Summer BBQs are around the corner, and pasta salad is a must have for all of your summer gatherings. It’s an easy, fresh, flavorful, and the whole thing can be put together in 20 minutes! I’m adding a little little kick your traditional pasta salad with some spicy pepperoni and some bruschetta tomatoes.
How do you make Italian Pesto Pasta Salad?
First things first: Boil the pasta. Easy enough, right? I chose to use Farfalle because I love the cute shape, but any pasta with grooves would work! The grooves hold every bit of delicious pesto and pack an extra flavorful punch in each bite. Once the pasta is cooked to al dente and drained, place it in a large bowl and mix in fresh arugula, bruschetta tomatoes, sliced pepperoni, and feta cheese. Bind it all together with your favorite pesto sauce and serve!
What kind of pesto should I use?
I always say that homemade pesto is the best, but sometimes that’s just not an option.
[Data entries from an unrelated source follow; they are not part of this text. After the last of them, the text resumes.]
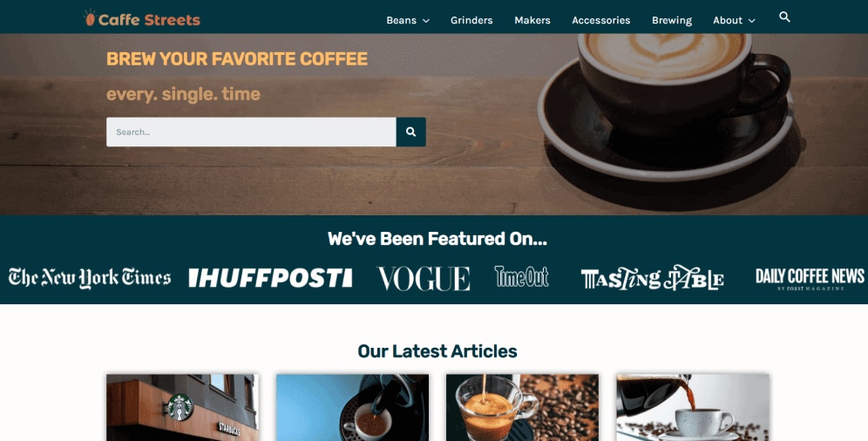Click the hero search submit magnifier button
Viewport: 868px width, 441px height.
410,132
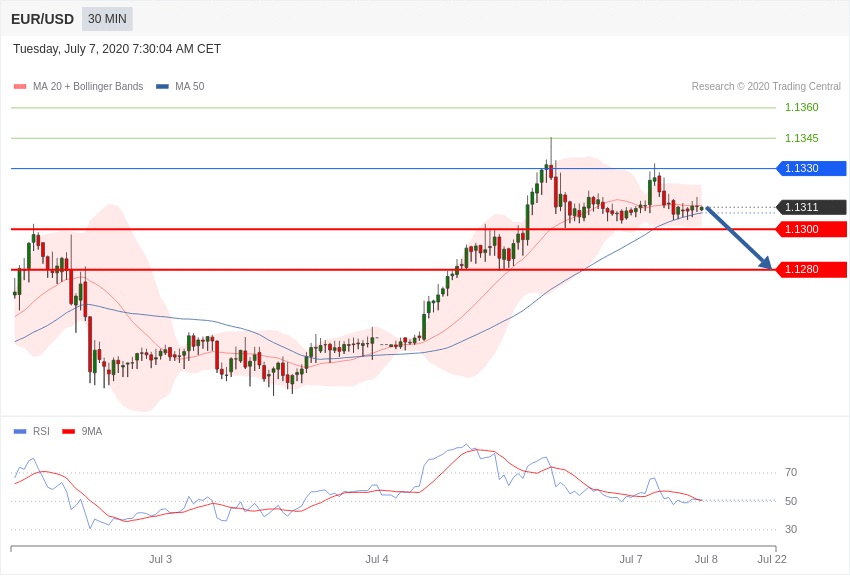850x576 pixels.
Task: Select the black 1.1311 current price tag
Action: pos(811,208)
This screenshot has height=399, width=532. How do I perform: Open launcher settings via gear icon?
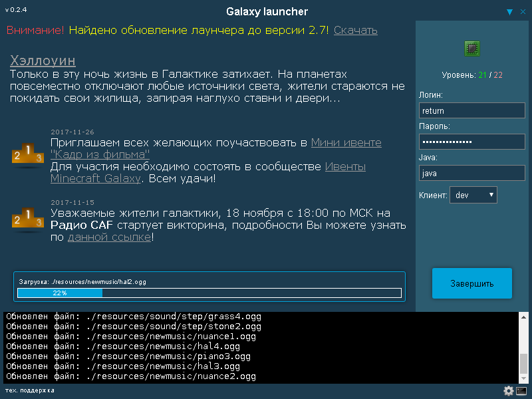click(509, 391)
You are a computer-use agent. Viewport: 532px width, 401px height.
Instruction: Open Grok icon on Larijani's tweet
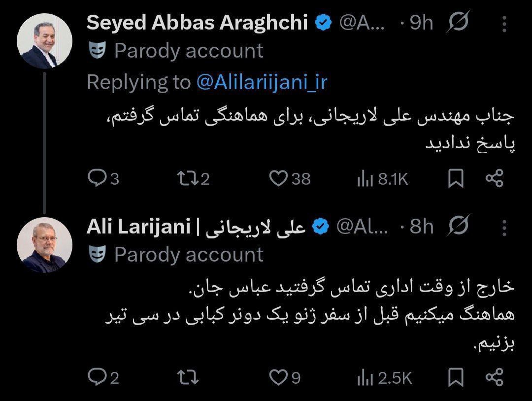click(x=458, y=226)
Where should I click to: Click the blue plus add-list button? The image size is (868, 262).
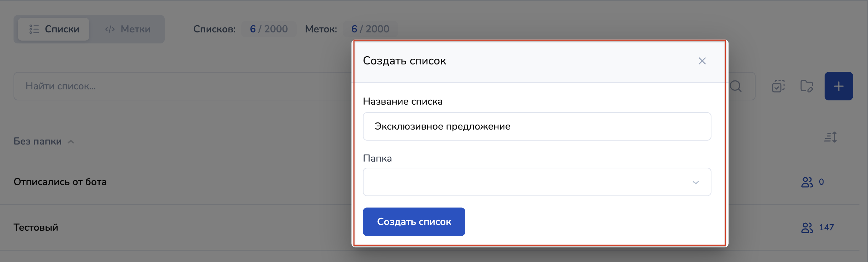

There are plenty of great options out there. My all time favorite is the Kirkland brand. Costco has a big jar of it! If you don’t use it all right away, you can freeze the rest for another time.
How much pasta salad will I need to feed my guests?
I always have to stop and some some math when I am prepping food for a party. My rule of thumb is to first take the number of guests and round up. For pasta salad, you should estimate that each guest will eat 5 ounces of pasta salad. If you’re having 20 people over, multiple 20 by 5 oz to get 100 oz, then divide by 16 (for 16 oz per pound). That equals 6.25. I would round this up to either 6.5 or 7 pounds of pasta salad. I am a huge fan of leftovers so 7 is my magic number.
Can I make pasta salad the day before?
How long is pasta salad good for?
When the party is over, if there’s Italian pesto pasta salad left over, you can save them to eat the rest of the week! Store it in an air tight container to keep out moisture and other contaminants in the fridge, and it will keep for 5 to 7 days.
If you loved this post, be sure to check out my smoky summer slaw!Print
For the bruschetta tomatoes:
4 ripe tomatoes on the vine, chopped and seeded
10 large basil leaves, chiffonade, plus some for garnish (I love Gotham Greens Basil)
3 cloves of garlic, minced or pressed through a garlic press
salt and pepper to taste
1 tsp sugar
3 tbl olive oil
For the pasta salad:
- 12 ounces corkscrew pasta or any short pasta type
- 1 cup basil pesto
- 1 1/2 cups bruschetta tomatoes
- 3/4 cups feta cheese
- 3/4 pound pepperoni, cut in half
- 1/2 cup kalamata olives pitted and halved
- 2 cups arugula
Combine first 6 ingredients and set aside for a minimum of 20 minutes.
Cook pasta until al dente (about 8-10 minutes). Drain and place in large bowl for mixing and let cool slightly.
Mix in pesto, fresh arugula, bruschetta tomatoes, sliced pepperoni, and feta cheese. Garnish with additional feta and serve!